There is an unspoken separation between opinion and fact in serious journalism. It has been called the “wall,” or “firewall.” This imaginary wall separates the business end of journalism from the opinion and activism aspects of journalism.

To understand the wall, one must understand that the line between editorial and news has become increasing blurred in recent years. After the rise professional journalism, journalists took on the persona of being the soothsayers of truth. Once the public relies on a profession for nearly all of its information, it becomes essential that profession maintains its ethical dignity and does not abuse the power.

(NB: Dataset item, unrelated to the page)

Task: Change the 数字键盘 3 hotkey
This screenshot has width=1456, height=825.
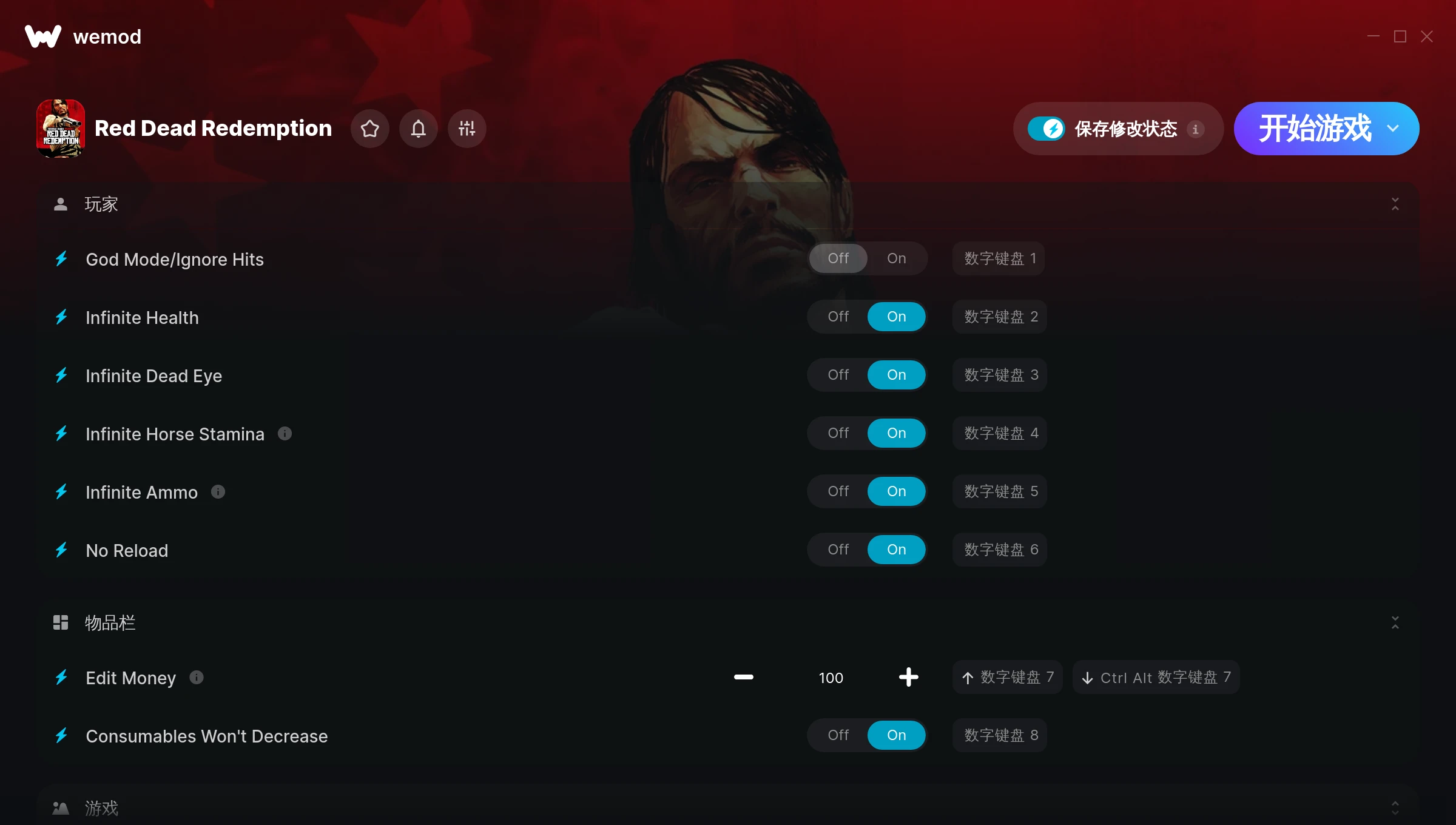Action: click(1000, 375)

The business of journalism is tricky because it is a protected institution under national law. Where once reporters were known as the “watchdogs of the government,” politically biased journalism is on the rise as business models shift. “Now entire cable news channels report the world through obvious political prisms. Now websites that serve as primary news sources for many Americans make no secret of their ideological leanings.” (Gladstone pg.110) With such a saturated market and with no steady subscription income, newspapers make money from having high ratings which is turned into ad revenue, sensationalism and partisanship keeps ratings high while play fast and loose with ethics.

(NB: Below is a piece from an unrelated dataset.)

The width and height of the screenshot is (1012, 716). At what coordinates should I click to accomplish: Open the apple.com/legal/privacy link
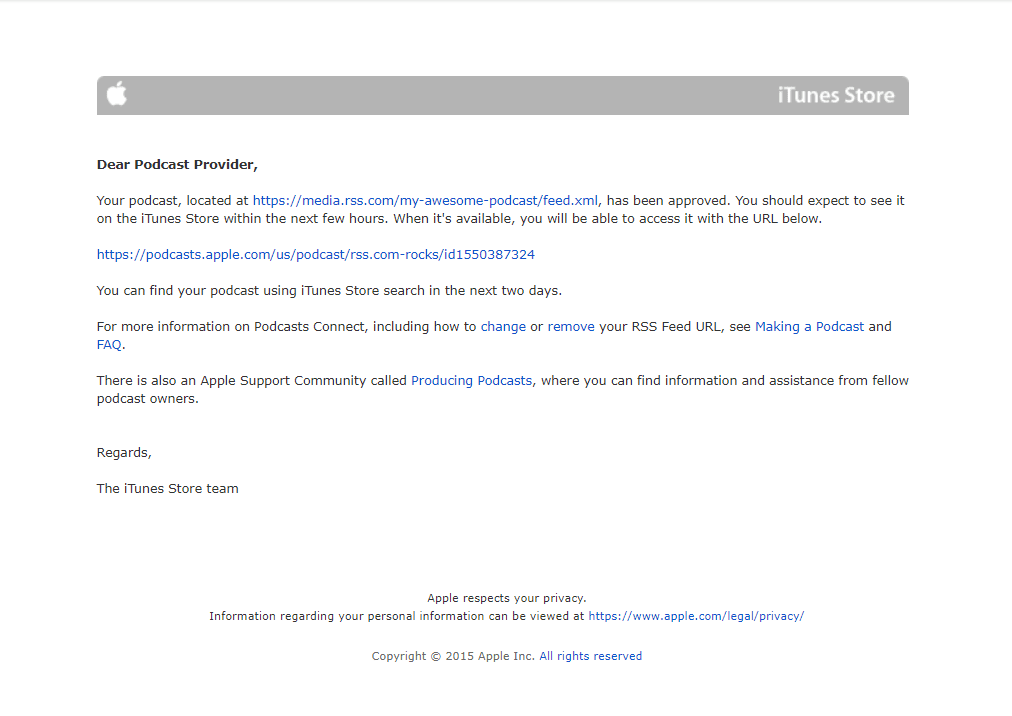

“The reporter's usual role is simply to find and write the facts. The trouble is, that task rarely turns out to be simple. -Karen Dillon, reporter.” (Missouri Group, pg.12) When facts cannot be found, educated guesses are made. Educated guesses are dangerous because they are not far from speculation, and not far at all from opinion. What happens when there are no sources that are willing to speak out on a story? A reporter must make a guess, but by making a habit of having to have the story to compete in the market, american journalism has let that line of speculation fall too far off center, further breaching the wall between the news/facts and the editorial/opinion.

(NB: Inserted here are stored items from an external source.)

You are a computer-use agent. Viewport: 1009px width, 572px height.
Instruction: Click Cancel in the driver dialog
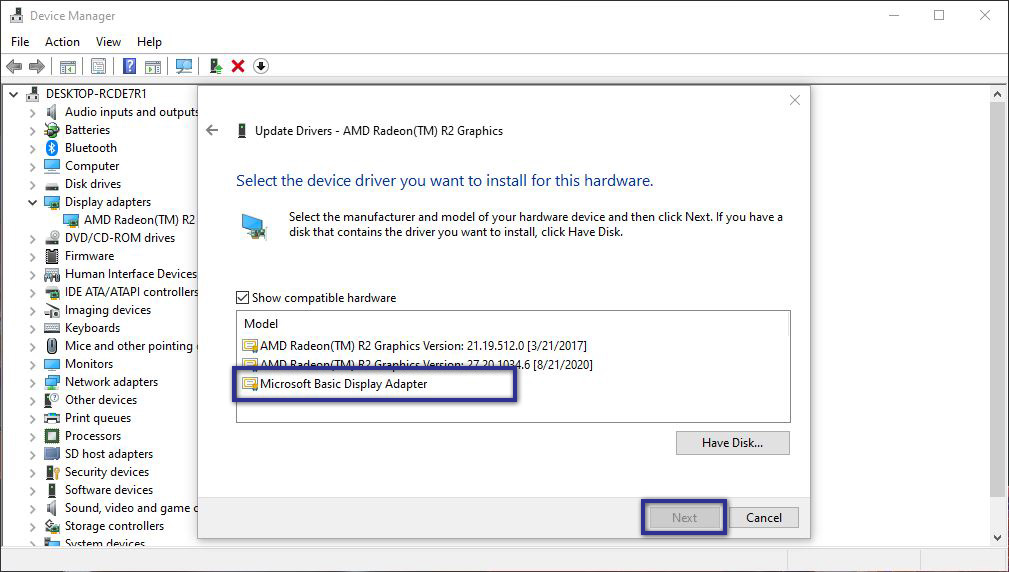click(x=763, y=517)
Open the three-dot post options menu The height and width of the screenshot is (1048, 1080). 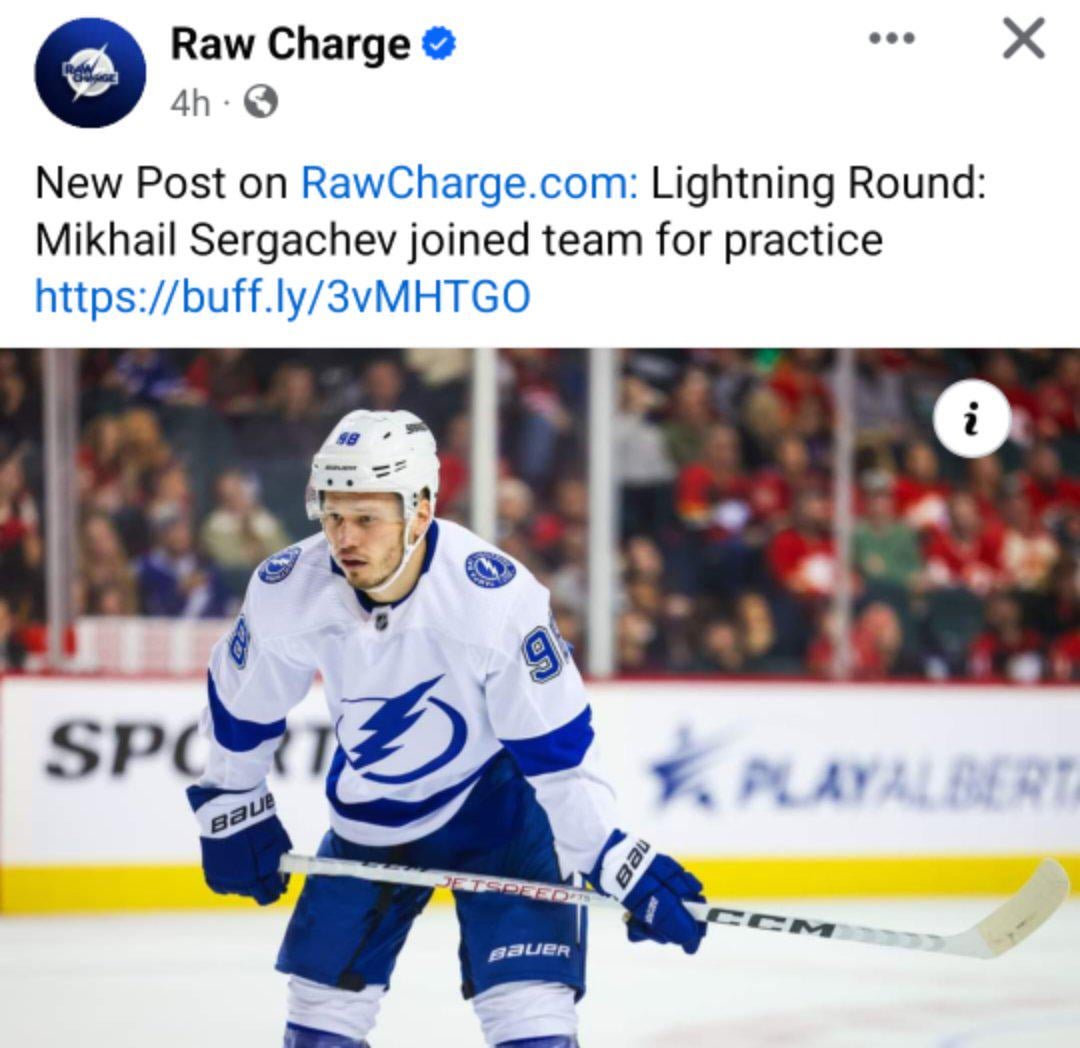coord(892,39)
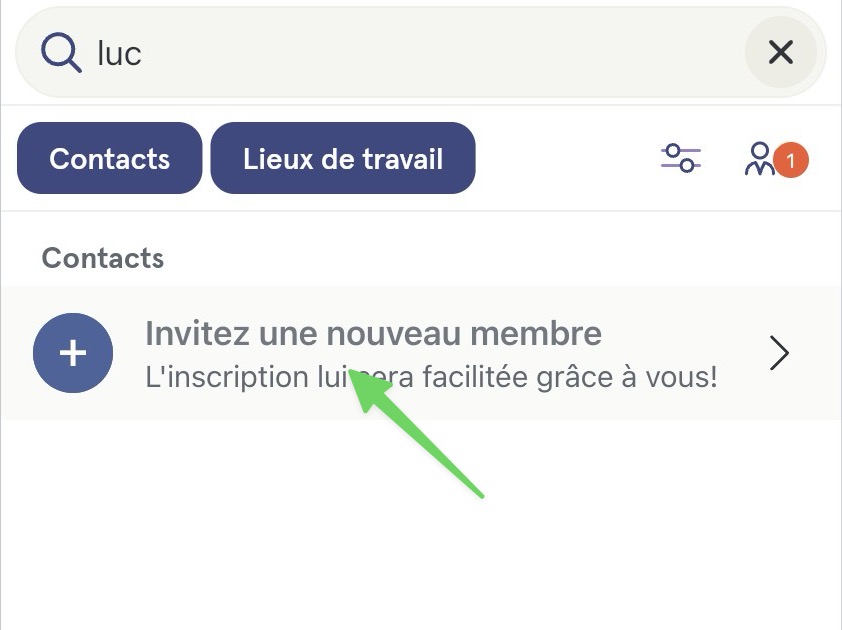Click the blue plus circle icon
842x630 pixels.
[x=73, y=353]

While print media is struggling new sources of media are sprouting up. The web and podcasts have given new venues to journalists pushed out of shrinking newsrooms. Although these people are no longer reporting for a newspaper, they still carry the job of journalism, but these new medias are not yet regulated. “‘For serious journalists to be reading ads is a little problematic, I think, because the old firewall between editorial and journalism is completely broken down,’ said Curtis Fox, an independent radio producer.” (Gradoni) Podcasts in particular, the journalists who carry the banner of truth are reading off advertisements as themselves. This makes the advertisements seem to be a part of the truth that the journalists bring to the table and makes it hard for the audience to separate the advertisement and the truth.

Outside of large media conglomerates the wall exists and has other issues to contend with. Small communities are represented by small newspapers and deal with graying of the line between editorial and news. “Some community editors consider advertising to be editorial copy and will accept only ads that are appropriate for their readers, preferring advertisements from businesses within the community.” (Reader pg.12) Beyond the business model of small newspapers they also contend with breaking hard news that will affect people they have grown close to while covering the area. There is no clear answer how to keep the wall in place, ever racing technology and poor opinions of journalists affect how journalism, it will take a hard look inward to face the issues ahead for the media.

Sometimes the wall isn't meant to be torn down.